List of memory samples in MB
Corresponding timestamps for each sample
Telemetry events captured during tracking
Average memory usage in MB
Properties
duration: Total tracking duration in seconds
memory_growth_rate: Memory growth rate in MB/second
MemoryWatchdog
Automatic memory management and cleanup for TensorFlow.
Constructor
MemoryWatchdog(
max_memory_mb: float = 8000,
cleanup_threshold_mb: float = 6000,
check_interval: float = 5.0
)
Maximum memory before forced cleanup
Memory threshold to trigger cleanup
Time between memory checks in seconds
Methods
start
Start memory watchdog monitoring.
stop
Stop memory watchdog.
force_cleanup
Force immediate memory cleanup.
def force_cleanup(self) -> None
add_cleanup_callback
Add custom cleanup callback function.
def add_cleanup_callback(self, callback: Callable[[], None]) -> None
Function to call during cleanup operations
Example
from tfmemprof.tracker import MemoryTracker, MemoryWatchdog
import tensorflow as tf
# Basic tracking
tracker = MemoryTracker(
sampling_interval=0.5,
alert_threshold_mb=4000
)
# Add alert callback
def on_alert(alert):
print(f"Memory alert: {alert['message']}")
tracker.add_alert_callback(on_alert)
# Start tracking
tracker.start_tracking()
# Run your code
model = tf.keras.applications.ResNet50()
model.fit(x_train, y_train, epochs=10)
# Stop and get results
results = tracker.stop_tracking()
print(f"Peak memory: {results.peak_memory:.2f} MB")
print(f"Average memory: {results.average_memory:.2f} MB")
print(f"Alerts triggered: {len(results.alerts_triggered)}")

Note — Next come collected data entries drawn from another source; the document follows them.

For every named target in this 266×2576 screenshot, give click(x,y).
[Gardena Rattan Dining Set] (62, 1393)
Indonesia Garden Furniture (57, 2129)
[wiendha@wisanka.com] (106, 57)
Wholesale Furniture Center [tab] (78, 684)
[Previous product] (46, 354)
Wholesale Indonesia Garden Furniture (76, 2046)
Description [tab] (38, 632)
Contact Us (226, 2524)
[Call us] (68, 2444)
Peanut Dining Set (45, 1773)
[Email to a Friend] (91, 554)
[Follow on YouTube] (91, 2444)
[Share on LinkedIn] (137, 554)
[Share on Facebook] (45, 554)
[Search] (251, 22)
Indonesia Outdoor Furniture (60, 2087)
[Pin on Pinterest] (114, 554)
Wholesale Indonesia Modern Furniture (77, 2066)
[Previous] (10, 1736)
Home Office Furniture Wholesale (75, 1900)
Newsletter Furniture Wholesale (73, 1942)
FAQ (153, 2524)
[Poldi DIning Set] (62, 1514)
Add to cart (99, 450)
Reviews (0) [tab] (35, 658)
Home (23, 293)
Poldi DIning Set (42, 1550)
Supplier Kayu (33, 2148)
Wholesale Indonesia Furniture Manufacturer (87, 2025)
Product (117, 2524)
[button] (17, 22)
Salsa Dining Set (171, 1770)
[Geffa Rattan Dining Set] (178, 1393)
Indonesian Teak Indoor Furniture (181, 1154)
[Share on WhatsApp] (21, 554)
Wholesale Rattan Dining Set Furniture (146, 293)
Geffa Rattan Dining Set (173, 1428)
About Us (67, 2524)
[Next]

# Memory watchdog for automatic cleanup
watchdog = MemoryWatchdog(
max_memory_mb=8000,
cleanup_threshold_mb=6000
)
# Add custom cleanup
def custom_cleanup():
print("Running custom cleanup")
# Clear caches, etc.
watchdog.add_cleanup_callback(custom_cleanup)
watchdog.start()
# Your training code
# Watchdog automatically cleans up when thresholds exceeded
watchdog.stop()